The role of ancient gene variants in Prader-Willi syndrome pathophysiology

Prader-Willi Syndrome (PWS) is a neurodevelopmental disorder caused by genetic defects within a locus on chromosome 15(15q11-q13), in which the loss of expression of paternally inherited genes causes severe symptoms; for example, neurodevelopmental delays, hyperphagia, and obesity, as well as various disturbances in the rhythms of sleep and wakefulness. This parent-of-origin genetic mechanism, namely genomic imprinting, emerged during the evolution of placental mammals and accumulated pivotal functions in organismal homeostasis, metabolism, and sleep-wake behaviours.
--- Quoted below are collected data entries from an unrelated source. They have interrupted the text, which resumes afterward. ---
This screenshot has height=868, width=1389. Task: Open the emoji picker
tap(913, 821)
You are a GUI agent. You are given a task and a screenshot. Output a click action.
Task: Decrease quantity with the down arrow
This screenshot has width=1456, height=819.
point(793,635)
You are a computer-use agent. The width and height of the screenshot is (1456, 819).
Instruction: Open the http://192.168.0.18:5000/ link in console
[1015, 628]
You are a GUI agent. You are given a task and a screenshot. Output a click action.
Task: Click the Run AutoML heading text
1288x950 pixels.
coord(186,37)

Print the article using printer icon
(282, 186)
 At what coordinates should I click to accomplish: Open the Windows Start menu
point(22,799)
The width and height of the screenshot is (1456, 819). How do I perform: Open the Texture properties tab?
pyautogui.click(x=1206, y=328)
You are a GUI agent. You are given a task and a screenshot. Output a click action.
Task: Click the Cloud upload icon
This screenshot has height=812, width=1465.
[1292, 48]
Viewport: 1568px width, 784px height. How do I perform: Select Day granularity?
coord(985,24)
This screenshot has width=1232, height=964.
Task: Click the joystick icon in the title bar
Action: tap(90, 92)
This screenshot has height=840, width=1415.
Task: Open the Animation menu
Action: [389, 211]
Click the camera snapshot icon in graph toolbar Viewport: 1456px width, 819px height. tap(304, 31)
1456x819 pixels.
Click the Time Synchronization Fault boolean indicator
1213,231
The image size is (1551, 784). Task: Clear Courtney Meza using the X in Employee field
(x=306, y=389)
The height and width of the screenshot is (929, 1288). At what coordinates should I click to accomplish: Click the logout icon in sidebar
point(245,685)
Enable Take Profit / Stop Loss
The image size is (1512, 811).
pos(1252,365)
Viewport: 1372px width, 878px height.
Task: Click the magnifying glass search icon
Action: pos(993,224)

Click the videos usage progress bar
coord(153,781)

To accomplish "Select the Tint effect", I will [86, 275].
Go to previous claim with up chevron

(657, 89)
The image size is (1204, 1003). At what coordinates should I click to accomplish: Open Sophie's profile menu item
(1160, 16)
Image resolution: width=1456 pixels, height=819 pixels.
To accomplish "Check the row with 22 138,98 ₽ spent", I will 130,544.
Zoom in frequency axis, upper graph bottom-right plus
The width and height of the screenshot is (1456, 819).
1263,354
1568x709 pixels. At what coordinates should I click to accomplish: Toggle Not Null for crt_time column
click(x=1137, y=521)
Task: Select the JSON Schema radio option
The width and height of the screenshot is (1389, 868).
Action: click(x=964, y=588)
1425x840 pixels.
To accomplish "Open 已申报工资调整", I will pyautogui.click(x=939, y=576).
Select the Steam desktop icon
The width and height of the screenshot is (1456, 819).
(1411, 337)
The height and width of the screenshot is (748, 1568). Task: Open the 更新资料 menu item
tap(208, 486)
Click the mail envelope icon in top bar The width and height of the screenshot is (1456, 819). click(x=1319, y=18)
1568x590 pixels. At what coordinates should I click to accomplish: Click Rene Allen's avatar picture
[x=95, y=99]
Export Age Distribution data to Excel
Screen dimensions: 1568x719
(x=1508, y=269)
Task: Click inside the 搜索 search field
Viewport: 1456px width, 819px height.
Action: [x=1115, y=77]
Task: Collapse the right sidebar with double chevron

Recently we have identified an appealing evolutionary mechanism involved in the nuclear pore functions, which promises to reveal an understanding of how the cellular mechanisms related to the obesity in PWS are regulated. In particular, our preliminary data suggest a cross-link between the lipid homeostasis of PWS patients and their circadian alteration. 3D modelling of ancient variants of a PWS gene, namely NPAP1, predicted that the structure of its protein is a determinant for altered dynamics in lipid accumulation and circadian homeostasis.

The results of our investigation will lead to a better comprehension of why PWS patients, which are lean in infancy due to feeding difficulties, later develop obesity and sleep-wake disturbances. Finally, by developing new genetic drugs that we will test in our PWS experimental models, we will advance a novel therapy for PWS patients.